Data recovery and disk repair questions and discussions related to old-fashioned SATA, SAS, SCSI, IDE, MFM hard drives - any type of storage device that has moving parts
January 24th, 2007, 2:34
I recently purchased an external HDD enclosure (usb). It has just KILLED its second WD drive. Both times they worked fine outside the enclosure (I tested them before bothering to install them into the case). The problem came the first time I put them in the housing (this happened on separate occasions).
See, the housing is aluminum and very low profile. In other words, there is really very little space on the top and bottom of drives. I think the reason it had a problem with the WD drives when it has not (so far) ever damaged any other drive is because the WD drives have the pcb so close to level with the bottom of the drive. I think the housing might have bowed slightly so the aluminum was touching the pcb or a screw or the center hub (what is that called and would that cause problems) or a spark managed to arc the short distance.
They are the same drive. WD2500JB-22GVA0. The first drive had my data on it.
Question: Can you tell me what is likely wrong with drive 1.
Clues:
The PCB from drive 1 is good because it fixes drive 2, which must have had a damaged PCB (wired they didn't both have the same problem).
Drive 1 does not sound any different from drive 2 when held in the hand.

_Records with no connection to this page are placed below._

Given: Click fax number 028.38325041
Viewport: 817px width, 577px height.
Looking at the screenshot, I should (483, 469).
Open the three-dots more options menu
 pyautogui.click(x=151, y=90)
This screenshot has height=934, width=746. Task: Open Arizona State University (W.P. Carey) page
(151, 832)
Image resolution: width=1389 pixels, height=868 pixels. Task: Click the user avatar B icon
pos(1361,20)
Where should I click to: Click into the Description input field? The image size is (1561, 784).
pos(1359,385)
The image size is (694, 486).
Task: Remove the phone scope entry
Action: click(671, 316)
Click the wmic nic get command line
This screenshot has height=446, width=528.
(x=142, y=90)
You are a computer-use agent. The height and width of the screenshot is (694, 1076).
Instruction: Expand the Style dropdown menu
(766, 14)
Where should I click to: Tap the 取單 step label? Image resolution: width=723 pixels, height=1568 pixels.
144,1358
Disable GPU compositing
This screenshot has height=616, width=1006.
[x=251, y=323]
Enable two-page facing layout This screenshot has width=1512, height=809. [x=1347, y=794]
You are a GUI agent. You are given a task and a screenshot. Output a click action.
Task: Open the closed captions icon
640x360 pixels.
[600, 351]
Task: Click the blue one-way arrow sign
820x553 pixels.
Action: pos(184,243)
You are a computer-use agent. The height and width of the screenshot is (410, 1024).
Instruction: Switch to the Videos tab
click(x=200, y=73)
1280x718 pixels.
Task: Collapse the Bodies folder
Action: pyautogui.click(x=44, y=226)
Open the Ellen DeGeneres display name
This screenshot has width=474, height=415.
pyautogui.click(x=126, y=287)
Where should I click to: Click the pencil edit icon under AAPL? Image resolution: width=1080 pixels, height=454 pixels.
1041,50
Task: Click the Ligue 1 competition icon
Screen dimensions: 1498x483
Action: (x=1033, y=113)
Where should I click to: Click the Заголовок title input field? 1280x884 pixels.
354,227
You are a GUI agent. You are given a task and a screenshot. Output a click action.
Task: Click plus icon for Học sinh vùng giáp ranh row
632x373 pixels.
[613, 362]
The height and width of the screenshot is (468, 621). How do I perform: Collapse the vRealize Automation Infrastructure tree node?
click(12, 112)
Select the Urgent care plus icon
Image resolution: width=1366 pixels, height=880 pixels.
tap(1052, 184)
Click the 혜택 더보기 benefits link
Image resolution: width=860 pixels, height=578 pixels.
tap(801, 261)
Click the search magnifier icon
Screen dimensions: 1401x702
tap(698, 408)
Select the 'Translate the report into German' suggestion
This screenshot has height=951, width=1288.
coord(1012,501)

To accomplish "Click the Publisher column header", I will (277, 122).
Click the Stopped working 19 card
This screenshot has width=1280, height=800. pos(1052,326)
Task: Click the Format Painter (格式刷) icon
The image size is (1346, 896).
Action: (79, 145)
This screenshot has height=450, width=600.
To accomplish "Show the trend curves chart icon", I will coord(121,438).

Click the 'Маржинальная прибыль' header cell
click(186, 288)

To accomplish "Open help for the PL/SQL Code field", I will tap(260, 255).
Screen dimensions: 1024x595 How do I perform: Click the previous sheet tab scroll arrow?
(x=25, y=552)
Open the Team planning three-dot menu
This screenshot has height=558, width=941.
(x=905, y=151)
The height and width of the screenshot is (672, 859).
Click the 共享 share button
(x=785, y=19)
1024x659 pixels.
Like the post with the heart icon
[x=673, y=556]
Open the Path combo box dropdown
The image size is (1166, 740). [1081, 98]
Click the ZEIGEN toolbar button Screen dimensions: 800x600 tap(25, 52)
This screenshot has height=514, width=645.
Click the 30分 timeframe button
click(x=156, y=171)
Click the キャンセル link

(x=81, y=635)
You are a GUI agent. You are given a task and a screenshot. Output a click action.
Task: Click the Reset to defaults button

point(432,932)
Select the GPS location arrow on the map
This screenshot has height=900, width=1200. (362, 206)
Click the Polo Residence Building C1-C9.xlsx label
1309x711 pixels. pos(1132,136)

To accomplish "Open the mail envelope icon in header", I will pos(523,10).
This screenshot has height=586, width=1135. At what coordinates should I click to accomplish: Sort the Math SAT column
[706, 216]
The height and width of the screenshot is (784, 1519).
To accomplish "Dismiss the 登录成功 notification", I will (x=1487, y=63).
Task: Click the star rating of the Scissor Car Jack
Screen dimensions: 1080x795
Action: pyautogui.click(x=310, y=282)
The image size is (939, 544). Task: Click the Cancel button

You can hear platters moving freely when rotated in air.
Drive 1 just doesn't spin up or power up at all.
Do you think its a preamp problem? I still have not really figured out exactly what that is, but from other posts that is where I am leaning. Any help/direction is very MUCH appreciated.
qtonic
January 28th, 2007, 23:50
Please help a newb.
January 29th, 2007, 6:23
first check if there is power in the hdd or not this can be done by listening or by holding it in ur hands chek if the head is parking or not u will identify this by a movement in the hdd then it will become stable if u cannot follow this run victoria for dos or MHDD and in running condition plug in the hdd see that the state registor has DRDY and DSC and error registor has AMNF lighted u then there is no problem with the pcb or the head . Do this and tell what happened .
January 29th, 2007, 8:55
I do know that there is no power in the drive. It never spins or has any head movement. Unfortunately I only have a laptop computer and the external enclosure for now, so I cannot test it further. The PCB is good because it works on an identical drive. I am considering doing a head stack replacement from the second drive if it seems like it might help.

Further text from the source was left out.